***** SOURCE PASSAGE

OpenSSL 1.1.1 Sunset Risks Another Heartbleed in Embedded Apps

September 22, 2023

Blog

OpenSSL, a fundamental open-source cryptographic library, ensures secure communications across TCP/IP networks. It is widely used for SSL or TLS encryption by applications, systems, and devices worldwide.

However, as OpenSSL version 1.1.1 is reaching its end-of-life (EOL) in September 2023, there's growing urgency to migrate to newer versions to avoid another  Heartbleed incident, which exposed two-thirds of the world’s web servers to attack.

Understanding the Risks

The end of updates and security fixes for OpenSSL 1.1.1 makes systems that still use this version susceptible to new security threats. As hackers identify and exploit these loopholes, organizations using the outdated version risk unauthorized access, data breaches, and other security incidents.

**********
***** SUPPLIED DATA

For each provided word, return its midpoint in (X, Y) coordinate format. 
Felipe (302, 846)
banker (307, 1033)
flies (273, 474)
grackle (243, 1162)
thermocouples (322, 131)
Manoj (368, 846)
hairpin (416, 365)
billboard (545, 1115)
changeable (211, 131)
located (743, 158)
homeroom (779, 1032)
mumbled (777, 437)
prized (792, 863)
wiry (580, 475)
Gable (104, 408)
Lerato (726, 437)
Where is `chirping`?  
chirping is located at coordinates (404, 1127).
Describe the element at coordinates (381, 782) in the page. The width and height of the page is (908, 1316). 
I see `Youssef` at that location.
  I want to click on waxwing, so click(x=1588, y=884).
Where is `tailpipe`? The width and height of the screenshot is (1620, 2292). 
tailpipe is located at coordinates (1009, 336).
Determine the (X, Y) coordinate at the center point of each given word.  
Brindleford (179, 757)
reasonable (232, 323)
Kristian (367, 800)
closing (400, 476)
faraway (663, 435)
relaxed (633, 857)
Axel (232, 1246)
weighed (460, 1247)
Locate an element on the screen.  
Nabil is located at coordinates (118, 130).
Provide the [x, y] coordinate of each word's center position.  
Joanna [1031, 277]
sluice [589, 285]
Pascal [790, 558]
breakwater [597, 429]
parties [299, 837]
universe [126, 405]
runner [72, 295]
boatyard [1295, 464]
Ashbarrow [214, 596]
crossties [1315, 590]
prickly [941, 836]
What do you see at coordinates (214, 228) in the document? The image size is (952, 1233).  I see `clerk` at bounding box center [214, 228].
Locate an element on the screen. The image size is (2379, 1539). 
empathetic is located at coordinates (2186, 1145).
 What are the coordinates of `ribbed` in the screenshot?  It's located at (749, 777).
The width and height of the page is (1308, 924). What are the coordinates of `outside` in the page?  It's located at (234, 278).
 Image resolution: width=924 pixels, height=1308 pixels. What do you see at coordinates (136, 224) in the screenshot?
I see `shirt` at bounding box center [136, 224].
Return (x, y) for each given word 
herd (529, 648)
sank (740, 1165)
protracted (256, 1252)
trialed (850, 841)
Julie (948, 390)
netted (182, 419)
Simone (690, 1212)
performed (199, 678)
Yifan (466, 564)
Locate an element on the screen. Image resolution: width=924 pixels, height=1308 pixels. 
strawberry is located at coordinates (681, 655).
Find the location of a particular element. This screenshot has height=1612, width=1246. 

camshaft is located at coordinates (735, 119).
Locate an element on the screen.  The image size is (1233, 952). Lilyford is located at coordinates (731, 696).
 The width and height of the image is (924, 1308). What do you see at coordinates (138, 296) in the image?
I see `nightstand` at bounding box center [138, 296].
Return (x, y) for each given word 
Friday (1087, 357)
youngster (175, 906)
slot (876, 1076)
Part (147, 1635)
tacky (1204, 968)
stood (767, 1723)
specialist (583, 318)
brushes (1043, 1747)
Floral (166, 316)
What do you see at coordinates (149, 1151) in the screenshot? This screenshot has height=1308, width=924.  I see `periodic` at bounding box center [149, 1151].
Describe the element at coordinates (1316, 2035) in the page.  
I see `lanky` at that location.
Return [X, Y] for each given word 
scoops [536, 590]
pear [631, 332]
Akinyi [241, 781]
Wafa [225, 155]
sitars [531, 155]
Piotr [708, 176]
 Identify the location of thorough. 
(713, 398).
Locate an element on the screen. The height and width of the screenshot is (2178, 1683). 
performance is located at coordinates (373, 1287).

**********

EXERCISE SET:
#1 Return the full passage about the OpenSSL 1.1.1 end-of-life word for word.
#2 In the records, retype the lines starting with the line that contains "banker (307, 1033)" and going on through the line that contains "chirping is located", keeping each one unchanged.
The OpenSSL passage and the records have nothing to do with each other.

THE ANSWERS:
#1
OpenSSL 1.1.1 Sunset Risks Another Heartbleed in Embedded Apps

September 22, 2023

Blog

OpenSSL, a fundamental open-source cryptographic library, ensures secure communications across TCP/IP networks. It is widely used for SSL or TLS encryption by applications, systems, and devices worldwide.

However, as OpenSSL version 1.1.1 is reaching its end-of-life (EOL) in September 2023, there's growing urgency to migrate to newer versions to avoid another  Heartbleed incident, which exposed two-thirds of the world’s web servers to attack.

Understanding the Risks

The end of updates and security fixes for OpenSSL 1.1.1 makes systems that still use this version susceptible to new security threats. As hackers identify and exploit these loopholes, organizations using the outdated version risk unauthorized access, data breaches, and other security incidents.

#2
banker (307, 1033)
flies (273, 474)
grackle (243, 1162)
thermocouples (322, 131)
Manoj (368, 846)
hairpin (416, 365)
billboard (545, 1115)
changeable (211, 131)
located (743, 158)
homeroom (779, 1032)
mumbled (777, 437)
prized (792, 863)
wiry (580, 475)
Gable (104, 408)
Lerato (726, 437)
Where is `chirping`?  
chirping is located at coordinates (404, 1127).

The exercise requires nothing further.